Governance, portability, and drift
The model was trained in UK Biobank, evaluated on a held-out UK set, then transferred to Denmark with only a marginal performance drop, which suggests it learned patterns that generalize across systems. Even so, any use elsewhere requires local validation and calibration. Derived model weights from the UK training were returned to UK Biobank and are accessed under that program’s governance rules. Predictions for individuals require individual-level data, which would remain under the control of the local institution. Re-identification from model weights alone is considered unlikely, though not impossible, so governance proceeds with caution.
Real deployments must plan for distribution shift as coding practices, populations, and policies change. The team has not yet run a dedicated longitudinal drift study. COVID is an obvious case study that could reveal how delivery and disease rates before and after the pandemic differ and how models should adapt. Any clinical use will need monitoring, rollback plans, and human-in-the-loop safeguards.
Why a generative approach
Generative modeling enables the system to represent competing risks and multimorbidity across time, which is difficult with classical per-disease models such as Cox regressions. This unified approach helps align large numbers of people across time and disease state and supports both individual-level and population-level questions, from likely next events to multi-year resource planning.

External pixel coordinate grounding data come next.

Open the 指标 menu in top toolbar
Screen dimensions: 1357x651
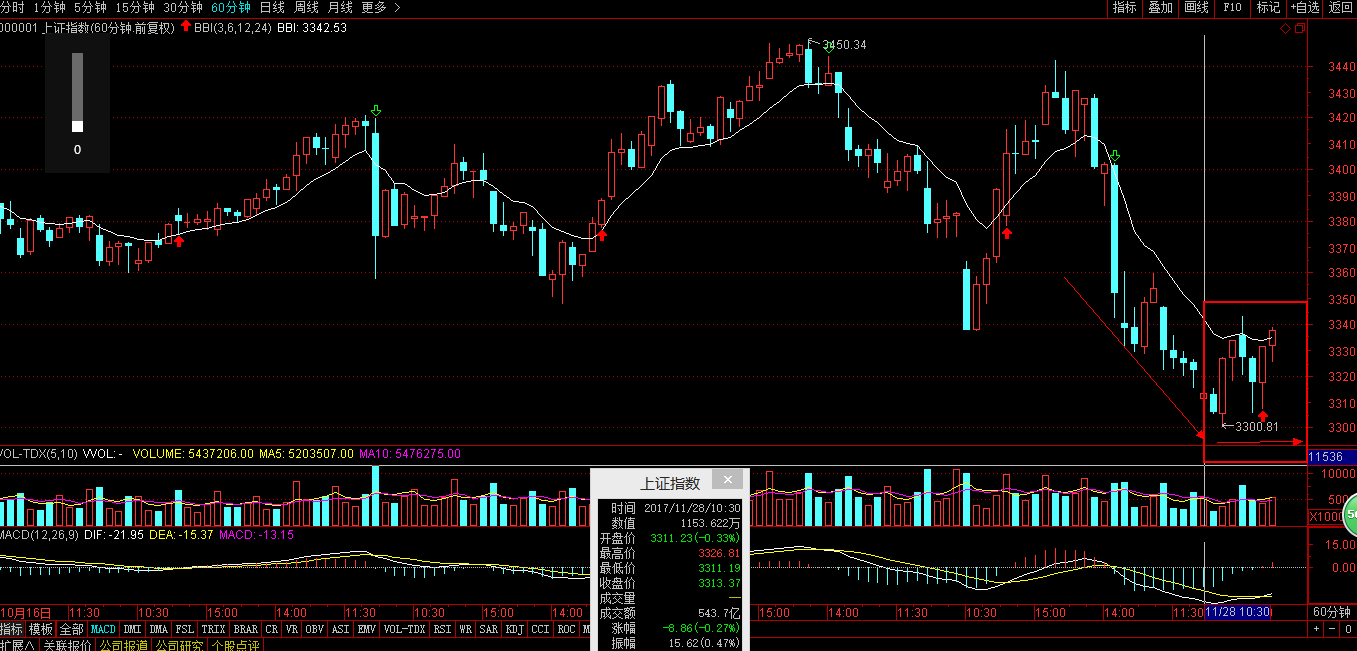click(1124, 7)
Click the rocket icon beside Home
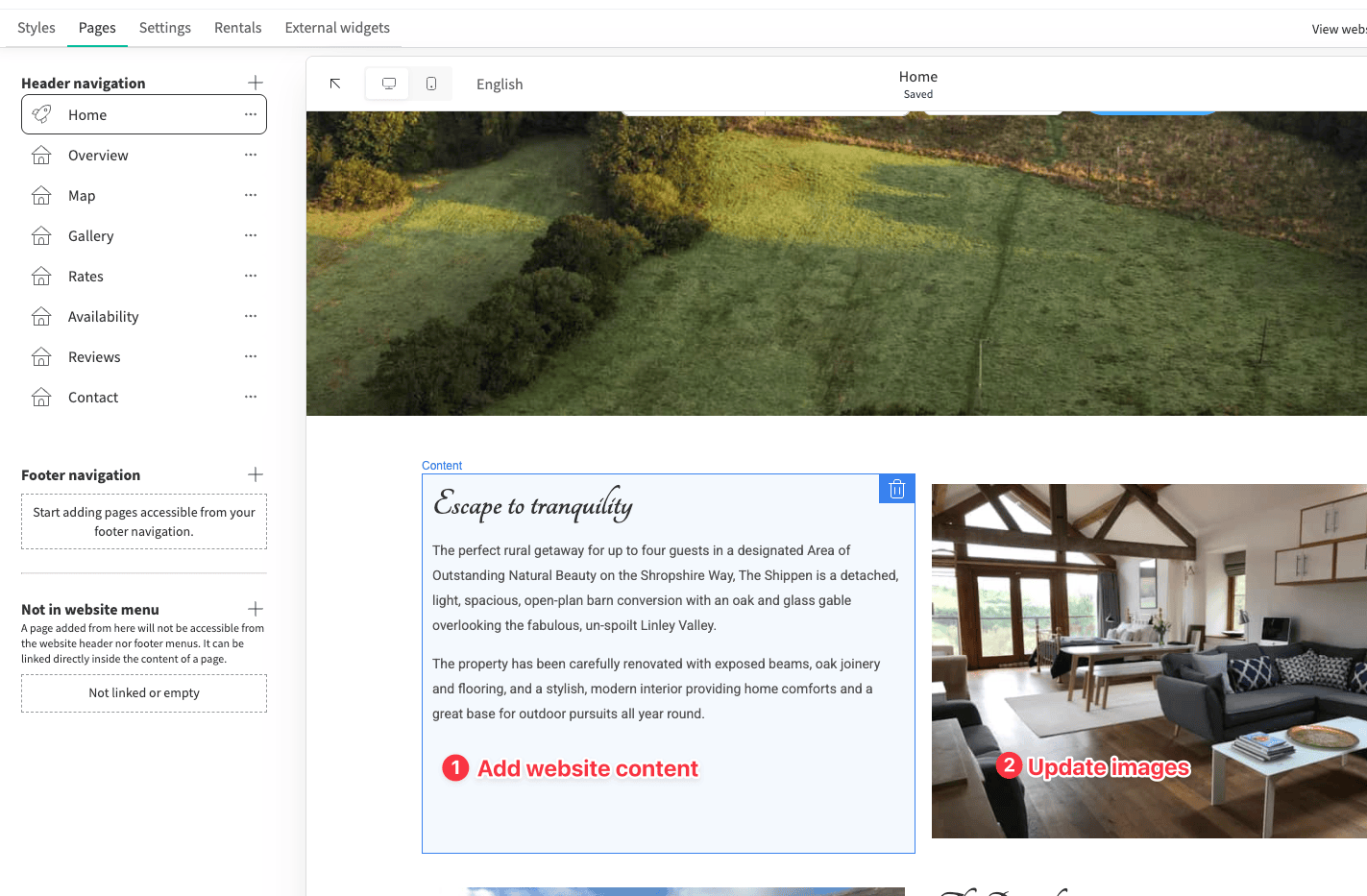The image size is (1367, 896). [x=41, y=113]
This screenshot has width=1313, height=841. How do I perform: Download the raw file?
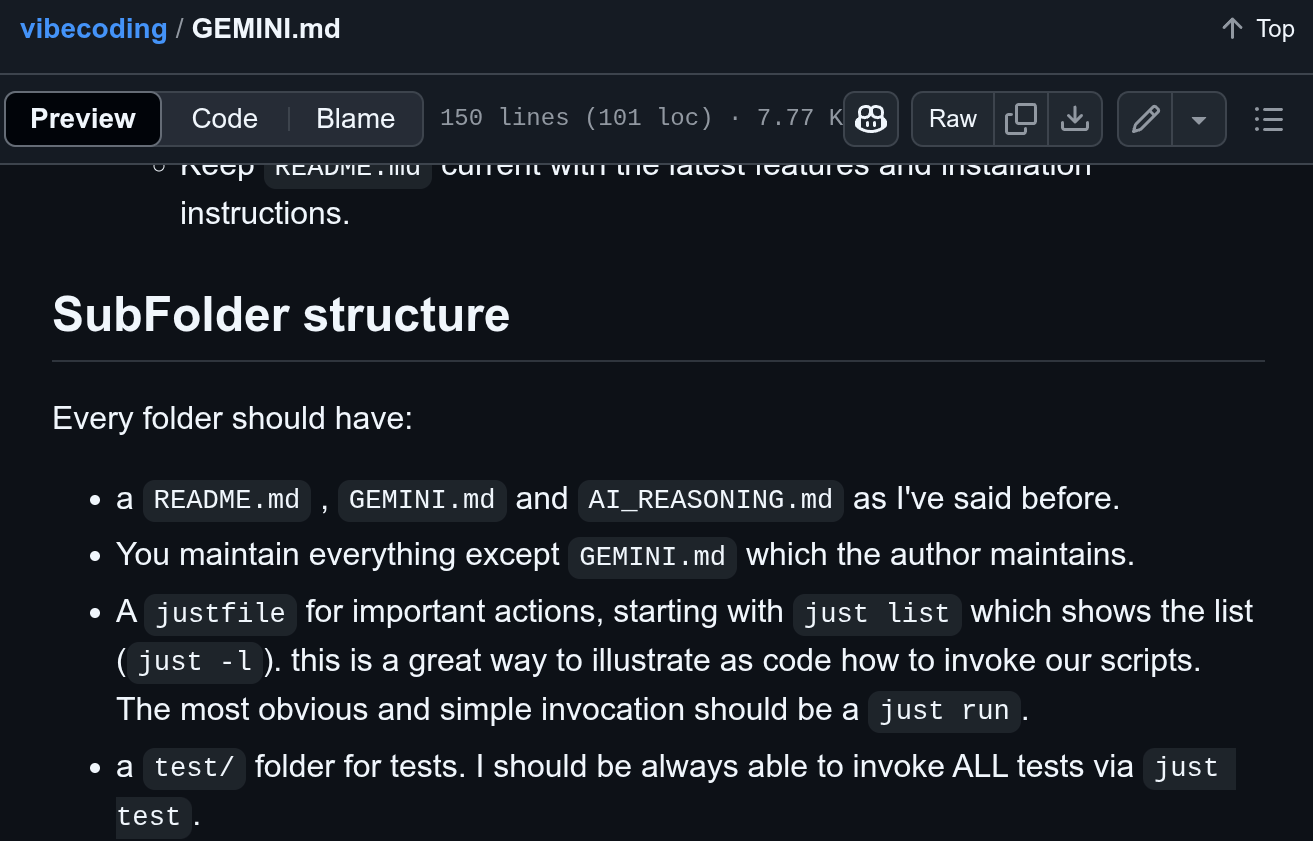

Who built it, and how long did it take
Fitzgerald is a senior staff scientist at EMBL-EBI with more than twenty years in large-scale cohort analysis and genomics. He previously worked at the Wellcome Sanger Institute on the Deciphering Developmental Disorders project, the UK’s first very large sequencing effort with direct clinical application for rare disease, and for the last decade has co-run Ewan Birney’s research group at EMBL-EBI. Delphi-2M took roughly a year and a half from inception to a functioning system and about two years to publication, with contributions from multiple teams in Cambridge and Heidelberg.
What comes next
The team is improving the model by adding more data modalities, including genetics and environmental context, and by studying how best to present risk and uncertainty in ways clinicians can use. Success will be measured by whether acting on forecasts improves outcomes, reduces inequities, and avoids harm.
Conclusion
Delphi-2M marks a notable step for predictive medicine: one model that times risk for many conditions and sketches the likely path ahead. The Nature results across UK and Danish data are strong. Clinical use, however, hinges on prospective trials, fairness audits, governance, and careful integration into workflows. The technical capability to look years ahead now exists. The task is to ensure that foresight is useful, fair, and safe for the people it aims to serve.
Disclosure: Quotes have been edited for length and clarity. This article is for information only and is not medical advice.